*Pixel coordinate grounding data*:
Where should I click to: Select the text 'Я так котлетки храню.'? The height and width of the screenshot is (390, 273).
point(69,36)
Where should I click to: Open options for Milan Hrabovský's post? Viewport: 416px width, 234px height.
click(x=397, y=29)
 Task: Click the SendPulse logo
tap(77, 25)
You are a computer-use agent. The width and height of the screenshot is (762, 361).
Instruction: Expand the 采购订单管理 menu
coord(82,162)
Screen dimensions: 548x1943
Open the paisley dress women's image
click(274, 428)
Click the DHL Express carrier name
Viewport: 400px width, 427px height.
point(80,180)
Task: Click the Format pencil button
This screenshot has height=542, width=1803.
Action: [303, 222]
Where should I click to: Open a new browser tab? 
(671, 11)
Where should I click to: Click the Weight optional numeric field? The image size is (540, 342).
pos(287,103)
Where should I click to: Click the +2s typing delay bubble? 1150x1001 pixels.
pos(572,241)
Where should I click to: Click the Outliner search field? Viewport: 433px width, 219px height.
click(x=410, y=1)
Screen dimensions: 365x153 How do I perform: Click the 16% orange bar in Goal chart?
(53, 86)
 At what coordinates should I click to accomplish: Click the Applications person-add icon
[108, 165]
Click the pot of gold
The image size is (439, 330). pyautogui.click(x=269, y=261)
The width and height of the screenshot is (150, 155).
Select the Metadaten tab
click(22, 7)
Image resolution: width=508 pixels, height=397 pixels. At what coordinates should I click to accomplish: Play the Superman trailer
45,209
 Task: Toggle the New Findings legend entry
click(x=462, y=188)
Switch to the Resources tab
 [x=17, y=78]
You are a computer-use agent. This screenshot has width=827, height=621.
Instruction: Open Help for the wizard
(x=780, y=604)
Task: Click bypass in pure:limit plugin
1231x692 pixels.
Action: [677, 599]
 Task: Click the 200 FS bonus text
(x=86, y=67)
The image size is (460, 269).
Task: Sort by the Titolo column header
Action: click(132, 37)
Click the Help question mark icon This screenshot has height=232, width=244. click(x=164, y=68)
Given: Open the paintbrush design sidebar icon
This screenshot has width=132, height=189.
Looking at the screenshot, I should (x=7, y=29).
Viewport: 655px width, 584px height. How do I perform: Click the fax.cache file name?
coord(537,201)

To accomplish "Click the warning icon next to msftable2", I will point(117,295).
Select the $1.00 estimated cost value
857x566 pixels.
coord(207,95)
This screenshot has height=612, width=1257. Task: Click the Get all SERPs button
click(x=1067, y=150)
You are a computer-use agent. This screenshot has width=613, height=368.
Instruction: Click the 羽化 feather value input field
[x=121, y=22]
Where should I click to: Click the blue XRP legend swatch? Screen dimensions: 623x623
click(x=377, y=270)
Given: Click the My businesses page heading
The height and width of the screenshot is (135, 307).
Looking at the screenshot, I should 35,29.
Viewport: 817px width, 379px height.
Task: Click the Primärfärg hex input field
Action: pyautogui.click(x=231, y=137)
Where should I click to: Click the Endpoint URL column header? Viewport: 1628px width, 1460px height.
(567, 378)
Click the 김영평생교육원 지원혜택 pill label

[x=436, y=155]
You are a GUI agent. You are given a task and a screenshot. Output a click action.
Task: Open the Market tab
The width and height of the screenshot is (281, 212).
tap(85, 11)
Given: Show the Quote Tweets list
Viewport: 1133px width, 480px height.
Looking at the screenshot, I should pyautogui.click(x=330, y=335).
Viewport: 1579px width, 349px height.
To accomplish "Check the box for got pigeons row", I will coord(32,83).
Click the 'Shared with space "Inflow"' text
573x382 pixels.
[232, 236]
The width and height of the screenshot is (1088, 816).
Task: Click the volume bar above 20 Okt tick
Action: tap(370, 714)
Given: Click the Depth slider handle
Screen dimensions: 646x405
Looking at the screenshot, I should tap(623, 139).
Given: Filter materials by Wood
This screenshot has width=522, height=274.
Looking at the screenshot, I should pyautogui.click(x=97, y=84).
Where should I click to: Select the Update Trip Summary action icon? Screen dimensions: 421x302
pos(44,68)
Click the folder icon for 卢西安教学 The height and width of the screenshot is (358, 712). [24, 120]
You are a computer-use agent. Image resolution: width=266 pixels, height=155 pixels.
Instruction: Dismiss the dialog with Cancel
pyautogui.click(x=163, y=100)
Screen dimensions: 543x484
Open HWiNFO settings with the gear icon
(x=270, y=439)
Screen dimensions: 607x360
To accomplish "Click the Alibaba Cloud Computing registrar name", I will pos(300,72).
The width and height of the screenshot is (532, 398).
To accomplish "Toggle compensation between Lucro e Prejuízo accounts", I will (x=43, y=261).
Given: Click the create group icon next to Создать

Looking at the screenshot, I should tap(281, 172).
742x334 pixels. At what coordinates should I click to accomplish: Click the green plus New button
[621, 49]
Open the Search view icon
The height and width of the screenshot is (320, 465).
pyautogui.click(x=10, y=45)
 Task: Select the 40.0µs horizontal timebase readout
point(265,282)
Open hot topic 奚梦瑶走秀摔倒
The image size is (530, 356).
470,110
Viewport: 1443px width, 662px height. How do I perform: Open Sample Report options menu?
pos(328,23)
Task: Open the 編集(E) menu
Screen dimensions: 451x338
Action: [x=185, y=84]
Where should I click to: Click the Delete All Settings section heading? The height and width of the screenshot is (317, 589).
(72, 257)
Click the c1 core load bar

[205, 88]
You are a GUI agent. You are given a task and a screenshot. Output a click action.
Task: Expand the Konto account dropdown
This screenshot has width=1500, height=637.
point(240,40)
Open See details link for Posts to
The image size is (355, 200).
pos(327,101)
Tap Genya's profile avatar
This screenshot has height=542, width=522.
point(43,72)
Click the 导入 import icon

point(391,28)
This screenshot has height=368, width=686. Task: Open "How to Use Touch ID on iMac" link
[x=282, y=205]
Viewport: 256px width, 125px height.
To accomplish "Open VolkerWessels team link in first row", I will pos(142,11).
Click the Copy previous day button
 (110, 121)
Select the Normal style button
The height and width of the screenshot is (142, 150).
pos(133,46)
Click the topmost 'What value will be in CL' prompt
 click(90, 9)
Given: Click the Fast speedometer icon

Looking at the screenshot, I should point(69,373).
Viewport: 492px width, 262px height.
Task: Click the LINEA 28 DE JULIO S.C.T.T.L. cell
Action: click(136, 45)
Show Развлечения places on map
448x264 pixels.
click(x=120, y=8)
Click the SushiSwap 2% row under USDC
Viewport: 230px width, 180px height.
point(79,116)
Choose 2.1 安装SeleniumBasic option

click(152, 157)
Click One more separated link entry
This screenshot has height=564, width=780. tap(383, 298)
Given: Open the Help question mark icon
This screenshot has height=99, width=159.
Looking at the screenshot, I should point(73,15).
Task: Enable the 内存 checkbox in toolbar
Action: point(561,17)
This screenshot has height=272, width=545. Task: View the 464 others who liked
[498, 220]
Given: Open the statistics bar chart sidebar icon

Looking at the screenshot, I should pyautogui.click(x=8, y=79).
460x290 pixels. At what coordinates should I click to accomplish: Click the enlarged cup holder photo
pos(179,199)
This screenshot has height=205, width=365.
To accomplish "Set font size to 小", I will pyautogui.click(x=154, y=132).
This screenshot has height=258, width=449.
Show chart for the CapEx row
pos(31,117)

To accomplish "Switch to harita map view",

*YOUR OBJECTIVE*:
Wherever the word "agent" occurs in the data, copy that whole line.

*RESULT OF THE TASK*:
You are a computer-use agent. The width and height of the screenshot is (762, 361).
You are a computer-use agent. This screenshot has width=827, height=621.
You are a computer-use agent. This screenshot has width=613, height=368.
You are a GUI agent. You are given a task and a screenshot. Output a click action.
You are a computer-use agent. Image resolution: width=266 pixels, height=155 pixels.
You are a GUI agent. You are given a task and a screenshot. Output a click action.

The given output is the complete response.